Task details: Please gather every line of the listing below that contains the string "Instruction", and copy each one in full.

Excerpted records:
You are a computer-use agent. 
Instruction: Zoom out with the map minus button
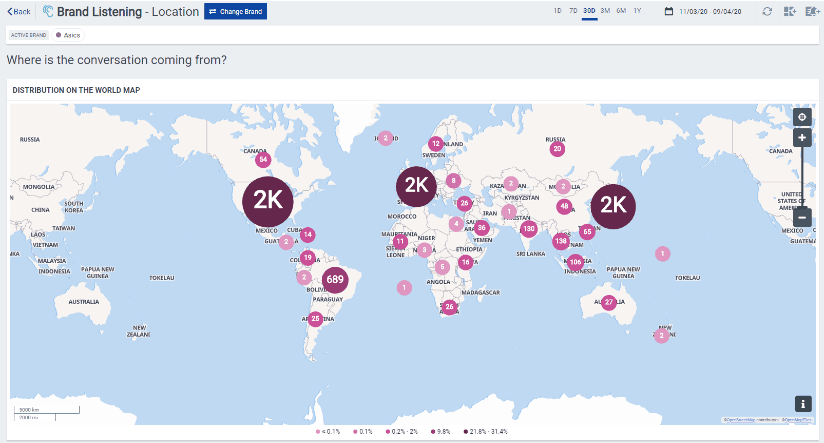coord(802,217)
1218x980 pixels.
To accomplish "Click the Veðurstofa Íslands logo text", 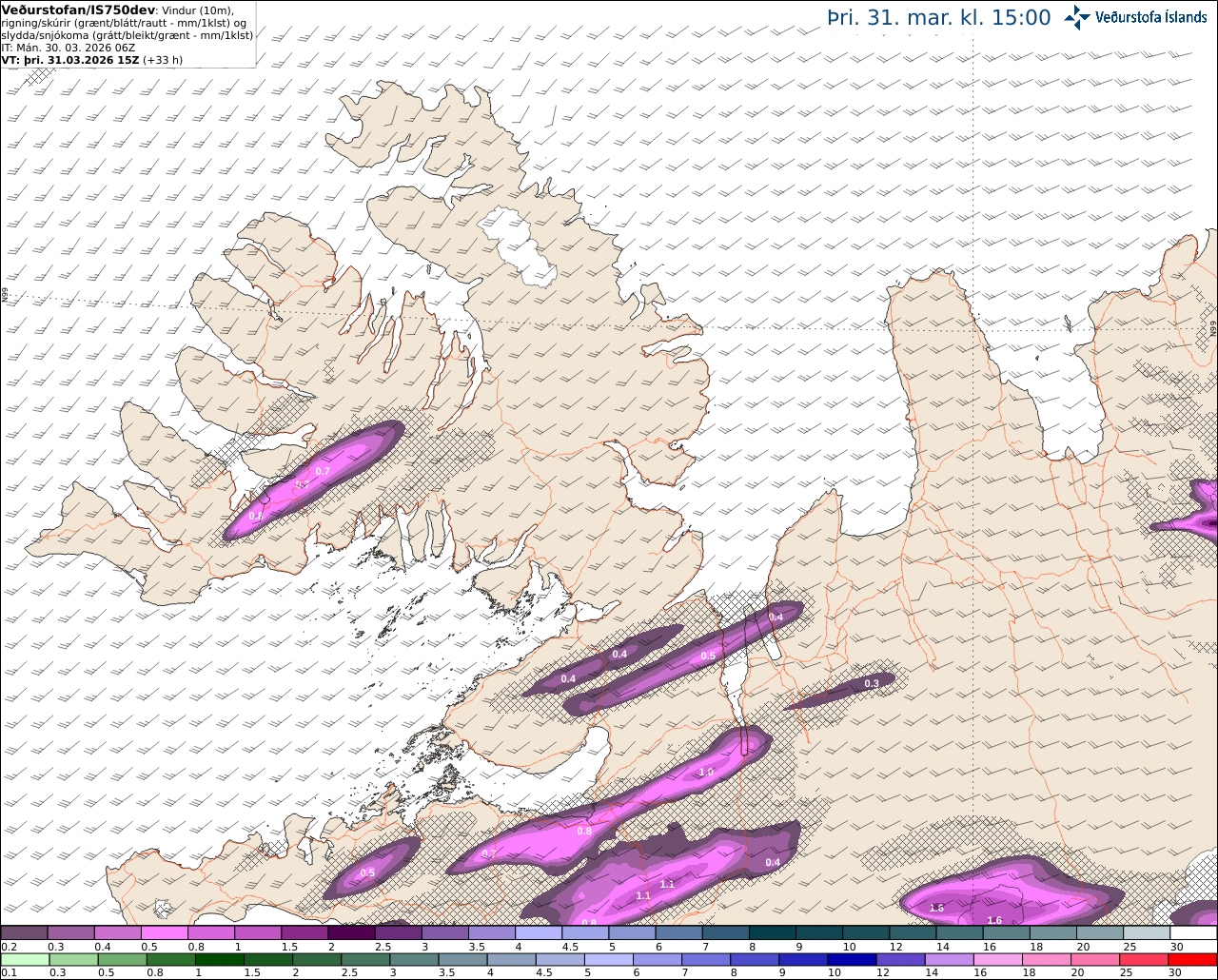I will pos(1151,17).
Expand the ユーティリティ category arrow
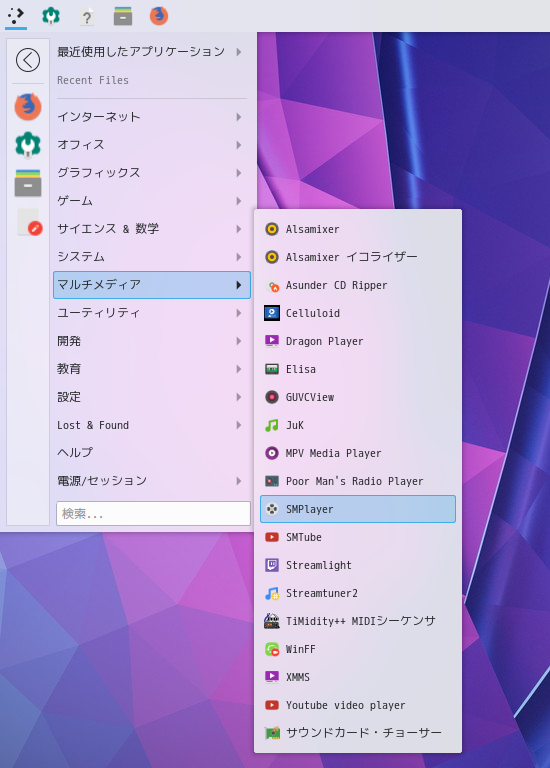 click(x=239, y=313)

Response to this exercise:
Instruction: Zoom out with the map minus button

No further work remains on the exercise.